Among the entries below, which lines include the string "Expand"? Show each one.

---------- ENTRIES PROVIDED

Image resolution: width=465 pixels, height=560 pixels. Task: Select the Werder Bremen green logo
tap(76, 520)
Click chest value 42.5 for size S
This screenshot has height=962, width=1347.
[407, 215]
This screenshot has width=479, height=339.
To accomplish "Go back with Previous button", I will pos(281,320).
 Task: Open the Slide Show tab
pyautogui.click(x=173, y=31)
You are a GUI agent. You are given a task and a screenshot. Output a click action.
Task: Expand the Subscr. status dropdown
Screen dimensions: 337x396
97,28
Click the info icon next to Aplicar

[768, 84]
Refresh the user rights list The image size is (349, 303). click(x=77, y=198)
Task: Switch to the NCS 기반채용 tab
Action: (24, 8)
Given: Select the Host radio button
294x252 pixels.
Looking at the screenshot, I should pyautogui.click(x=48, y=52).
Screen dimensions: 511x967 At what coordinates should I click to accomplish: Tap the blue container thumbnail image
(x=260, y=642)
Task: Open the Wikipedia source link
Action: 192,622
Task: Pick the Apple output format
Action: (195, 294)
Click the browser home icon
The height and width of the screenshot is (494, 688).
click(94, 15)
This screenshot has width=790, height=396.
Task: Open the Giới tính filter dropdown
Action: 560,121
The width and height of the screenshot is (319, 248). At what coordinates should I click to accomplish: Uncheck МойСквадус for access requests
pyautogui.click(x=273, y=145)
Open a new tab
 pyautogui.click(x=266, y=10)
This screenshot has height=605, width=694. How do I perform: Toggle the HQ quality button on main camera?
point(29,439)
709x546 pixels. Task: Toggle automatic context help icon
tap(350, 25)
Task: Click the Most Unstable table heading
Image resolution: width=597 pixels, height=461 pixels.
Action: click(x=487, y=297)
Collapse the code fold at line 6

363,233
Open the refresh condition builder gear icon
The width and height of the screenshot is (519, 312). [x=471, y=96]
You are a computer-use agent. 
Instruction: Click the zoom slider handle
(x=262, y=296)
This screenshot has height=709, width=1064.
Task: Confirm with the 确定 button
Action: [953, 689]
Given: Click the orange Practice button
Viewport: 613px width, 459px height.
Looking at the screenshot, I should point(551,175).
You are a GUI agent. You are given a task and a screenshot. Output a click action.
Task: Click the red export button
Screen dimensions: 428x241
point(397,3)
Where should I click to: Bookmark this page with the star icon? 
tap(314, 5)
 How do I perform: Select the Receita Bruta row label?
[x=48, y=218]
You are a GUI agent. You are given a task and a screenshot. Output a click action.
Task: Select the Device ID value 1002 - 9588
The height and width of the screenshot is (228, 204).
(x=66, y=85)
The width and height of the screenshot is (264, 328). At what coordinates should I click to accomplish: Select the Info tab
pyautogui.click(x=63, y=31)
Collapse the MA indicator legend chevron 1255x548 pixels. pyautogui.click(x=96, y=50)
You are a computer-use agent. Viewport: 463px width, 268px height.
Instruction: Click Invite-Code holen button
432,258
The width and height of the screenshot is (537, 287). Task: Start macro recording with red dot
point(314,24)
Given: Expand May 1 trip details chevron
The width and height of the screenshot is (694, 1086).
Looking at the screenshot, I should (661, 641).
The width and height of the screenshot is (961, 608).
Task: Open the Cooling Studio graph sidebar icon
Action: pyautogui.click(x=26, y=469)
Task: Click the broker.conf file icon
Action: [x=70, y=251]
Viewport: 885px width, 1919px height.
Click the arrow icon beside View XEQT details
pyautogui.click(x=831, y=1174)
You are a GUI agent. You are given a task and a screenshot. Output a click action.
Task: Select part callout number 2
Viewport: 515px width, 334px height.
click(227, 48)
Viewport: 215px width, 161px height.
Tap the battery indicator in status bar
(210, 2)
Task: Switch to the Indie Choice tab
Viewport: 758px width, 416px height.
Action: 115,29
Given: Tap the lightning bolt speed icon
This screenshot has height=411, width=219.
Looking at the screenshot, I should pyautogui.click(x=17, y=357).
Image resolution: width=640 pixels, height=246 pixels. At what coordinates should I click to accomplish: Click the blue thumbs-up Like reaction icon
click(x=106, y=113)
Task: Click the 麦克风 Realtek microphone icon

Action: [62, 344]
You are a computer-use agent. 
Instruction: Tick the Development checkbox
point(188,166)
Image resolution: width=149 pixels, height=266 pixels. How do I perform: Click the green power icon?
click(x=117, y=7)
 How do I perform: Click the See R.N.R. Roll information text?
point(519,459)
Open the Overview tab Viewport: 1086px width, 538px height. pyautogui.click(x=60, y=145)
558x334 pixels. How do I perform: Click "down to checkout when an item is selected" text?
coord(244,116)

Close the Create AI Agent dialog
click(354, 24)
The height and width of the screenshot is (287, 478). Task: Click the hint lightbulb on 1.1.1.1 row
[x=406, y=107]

--------------------

ANSWER:
Task: Expand the Subscr. status dropdown
Given: Expand May 1 trip details chevron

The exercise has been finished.